(2010)
Kayleen et Doug se rencontrent pour la première fois à l’âge de huit ans, à l’infirmerie de leur école primaire alors que Kayleen souffre d’un terrible mal d’estomac et que Doug s’est ouvert la figure en descendant le toit de l’école en bicyclette. À treize ans, lors d’une danse à leur école secondaire, Doug s’étire la cheville en dansant le limbo tandis que Kayleen a des nausées. Doug convainc Kayleen de s’embrasser, dans le but de se pratiquer pour leur vrai premier baiser, puis Kayleen vomit, Doug se fait vomir, et ils contemplent le mélange de leurs vomissures dans la poubelle. Ils passent ensuite la nuit entière à discuter dans la cour de récréation.
Depuis, leurs rencontres adviennent lorsque l’un ou l’autre se blesse, et ce, jusqu’à ce qu’ils aient trente-huit ans (les scènes se succédent en avançant de 10 ans puis en reculant de 5 ans). Doug, imprudent et téméraire, excelle à s’empêtrer dans des situations qui ne le laisseront pas indemne : faire exploser des feux d’artifice pour en recevoir un dans l’oeil; monter sur le toit pendant un orage électrique pour être frappé par la foudre; etc. Il s’agit toutefois d’un cercle vicieux. Pour attirer l’attention de Kayleen et la voir, Doug provoque des accidents de plus en plus graves. Lorsque Kayleen vient le visiter, il insiste pour qu’elle touche ses plaies, affirmant qu’elle possède un pouvoir de guérison. Kayleen, à trente-trois ans, utilisera le truc de Doug pour s’ouvrir le ventre.

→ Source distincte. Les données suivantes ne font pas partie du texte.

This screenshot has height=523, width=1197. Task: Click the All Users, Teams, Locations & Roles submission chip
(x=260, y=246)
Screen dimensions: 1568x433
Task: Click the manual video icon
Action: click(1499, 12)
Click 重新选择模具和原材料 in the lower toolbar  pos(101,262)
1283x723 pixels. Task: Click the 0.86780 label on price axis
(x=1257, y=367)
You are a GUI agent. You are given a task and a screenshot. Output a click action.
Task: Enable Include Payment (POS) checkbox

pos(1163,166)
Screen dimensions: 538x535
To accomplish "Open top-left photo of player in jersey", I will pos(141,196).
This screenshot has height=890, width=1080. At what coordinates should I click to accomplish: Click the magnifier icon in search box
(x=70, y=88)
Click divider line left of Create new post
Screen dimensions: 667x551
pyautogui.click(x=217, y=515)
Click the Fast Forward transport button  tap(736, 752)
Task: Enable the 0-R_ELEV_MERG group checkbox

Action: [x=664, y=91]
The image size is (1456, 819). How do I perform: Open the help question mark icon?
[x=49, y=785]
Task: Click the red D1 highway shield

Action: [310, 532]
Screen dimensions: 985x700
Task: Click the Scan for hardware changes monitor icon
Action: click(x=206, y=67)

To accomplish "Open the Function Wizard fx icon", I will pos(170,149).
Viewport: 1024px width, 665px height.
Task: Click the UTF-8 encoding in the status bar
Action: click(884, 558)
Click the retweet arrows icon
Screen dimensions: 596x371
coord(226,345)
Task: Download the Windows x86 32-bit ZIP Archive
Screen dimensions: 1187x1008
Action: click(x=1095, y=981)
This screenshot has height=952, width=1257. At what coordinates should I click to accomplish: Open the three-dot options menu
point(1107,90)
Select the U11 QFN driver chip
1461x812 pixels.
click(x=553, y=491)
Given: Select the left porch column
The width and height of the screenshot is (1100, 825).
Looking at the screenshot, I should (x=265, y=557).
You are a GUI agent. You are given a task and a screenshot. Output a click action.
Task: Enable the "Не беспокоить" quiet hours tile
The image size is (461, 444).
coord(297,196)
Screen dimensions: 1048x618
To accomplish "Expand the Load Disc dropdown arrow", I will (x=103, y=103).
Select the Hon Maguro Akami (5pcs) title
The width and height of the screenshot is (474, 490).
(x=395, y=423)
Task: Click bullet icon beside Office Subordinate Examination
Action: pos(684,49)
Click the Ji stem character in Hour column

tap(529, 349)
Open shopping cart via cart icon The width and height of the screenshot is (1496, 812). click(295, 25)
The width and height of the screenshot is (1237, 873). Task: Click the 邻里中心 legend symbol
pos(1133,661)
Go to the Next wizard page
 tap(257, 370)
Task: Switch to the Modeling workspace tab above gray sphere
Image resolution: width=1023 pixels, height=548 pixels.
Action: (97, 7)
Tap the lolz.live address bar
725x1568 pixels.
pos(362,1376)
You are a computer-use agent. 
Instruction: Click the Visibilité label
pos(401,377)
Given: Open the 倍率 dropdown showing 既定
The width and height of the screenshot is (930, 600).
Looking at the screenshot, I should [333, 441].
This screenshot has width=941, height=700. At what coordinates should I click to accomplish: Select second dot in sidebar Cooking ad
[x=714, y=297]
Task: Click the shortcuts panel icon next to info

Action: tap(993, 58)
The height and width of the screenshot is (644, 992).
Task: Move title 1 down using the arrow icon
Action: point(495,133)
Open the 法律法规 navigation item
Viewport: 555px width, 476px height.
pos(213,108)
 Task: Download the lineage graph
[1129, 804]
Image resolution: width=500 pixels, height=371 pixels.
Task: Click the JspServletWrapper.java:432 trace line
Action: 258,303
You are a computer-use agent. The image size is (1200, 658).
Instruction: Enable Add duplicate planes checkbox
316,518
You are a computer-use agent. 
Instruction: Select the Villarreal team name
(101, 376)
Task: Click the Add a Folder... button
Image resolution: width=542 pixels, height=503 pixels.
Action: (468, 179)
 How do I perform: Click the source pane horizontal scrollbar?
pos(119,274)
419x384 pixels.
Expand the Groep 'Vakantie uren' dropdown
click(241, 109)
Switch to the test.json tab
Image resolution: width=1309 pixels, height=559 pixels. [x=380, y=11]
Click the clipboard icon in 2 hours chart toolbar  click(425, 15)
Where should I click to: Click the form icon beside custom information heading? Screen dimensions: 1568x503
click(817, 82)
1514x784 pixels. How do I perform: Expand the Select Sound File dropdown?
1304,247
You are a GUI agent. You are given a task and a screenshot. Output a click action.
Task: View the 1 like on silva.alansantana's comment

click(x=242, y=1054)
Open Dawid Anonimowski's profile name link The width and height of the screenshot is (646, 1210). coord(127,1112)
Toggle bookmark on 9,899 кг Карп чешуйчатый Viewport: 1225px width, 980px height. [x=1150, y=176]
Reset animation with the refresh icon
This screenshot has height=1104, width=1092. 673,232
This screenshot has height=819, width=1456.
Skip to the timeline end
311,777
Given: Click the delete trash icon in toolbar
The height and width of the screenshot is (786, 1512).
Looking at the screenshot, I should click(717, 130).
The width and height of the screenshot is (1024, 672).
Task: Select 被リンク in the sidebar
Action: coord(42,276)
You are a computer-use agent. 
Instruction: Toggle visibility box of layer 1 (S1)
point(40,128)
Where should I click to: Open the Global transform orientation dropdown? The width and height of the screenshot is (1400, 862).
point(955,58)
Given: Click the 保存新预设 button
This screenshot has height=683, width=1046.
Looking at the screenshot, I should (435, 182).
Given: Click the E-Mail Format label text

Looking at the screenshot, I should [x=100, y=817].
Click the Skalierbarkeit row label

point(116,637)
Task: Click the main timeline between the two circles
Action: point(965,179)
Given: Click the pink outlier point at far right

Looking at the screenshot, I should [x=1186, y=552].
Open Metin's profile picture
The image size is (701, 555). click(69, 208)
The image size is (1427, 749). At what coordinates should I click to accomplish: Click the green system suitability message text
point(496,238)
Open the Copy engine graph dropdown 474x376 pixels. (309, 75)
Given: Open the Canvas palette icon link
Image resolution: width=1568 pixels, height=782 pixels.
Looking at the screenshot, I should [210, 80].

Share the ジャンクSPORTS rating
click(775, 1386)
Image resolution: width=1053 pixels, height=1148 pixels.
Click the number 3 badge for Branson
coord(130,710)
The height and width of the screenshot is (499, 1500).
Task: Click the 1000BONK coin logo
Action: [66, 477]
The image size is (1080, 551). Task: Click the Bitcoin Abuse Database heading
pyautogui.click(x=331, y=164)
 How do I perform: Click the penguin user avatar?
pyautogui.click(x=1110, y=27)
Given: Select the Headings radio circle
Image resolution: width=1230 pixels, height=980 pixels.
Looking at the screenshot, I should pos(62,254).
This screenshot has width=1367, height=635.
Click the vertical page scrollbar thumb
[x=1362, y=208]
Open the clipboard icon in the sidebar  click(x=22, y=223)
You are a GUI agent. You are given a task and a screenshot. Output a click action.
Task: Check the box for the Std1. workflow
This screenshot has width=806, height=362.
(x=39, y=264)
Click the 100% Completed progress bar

L’amour que Kayleen et Doug ressentent l’un pour l’autre s’exprime d’une manière déficiente et dysfonctionelle, mais c’est le seul moyen qu’ils connaissent pour le partager. Graduellement, ils s’épuisent; is ne veulent plus guérir, ne veulent plus se blesser. À trente-huit ans, alors que Doug est en chaise roulante, ils regardent ensemble une patinoire en se souvenant d’une nuit passée à se balancer lorsqu’ils avaient treize ans… là où tout a commencé.
Chacune des scènes, associée avec l’âge et la blessure, s’insère dans une structure où les scènes effectuent des bonds dans le temps de manière à ce qu’elles ne soient pas placées dans un ordre chronologique. La pièce se déconstruit en un casse-tête en apparence simple, mais véritablement laborieux et dont l’auteur a manié tous les éléments avec adresse. Gruesome Playground Injuries fait écho aux dynamiques relationnelles contemporaines qui se complexifient.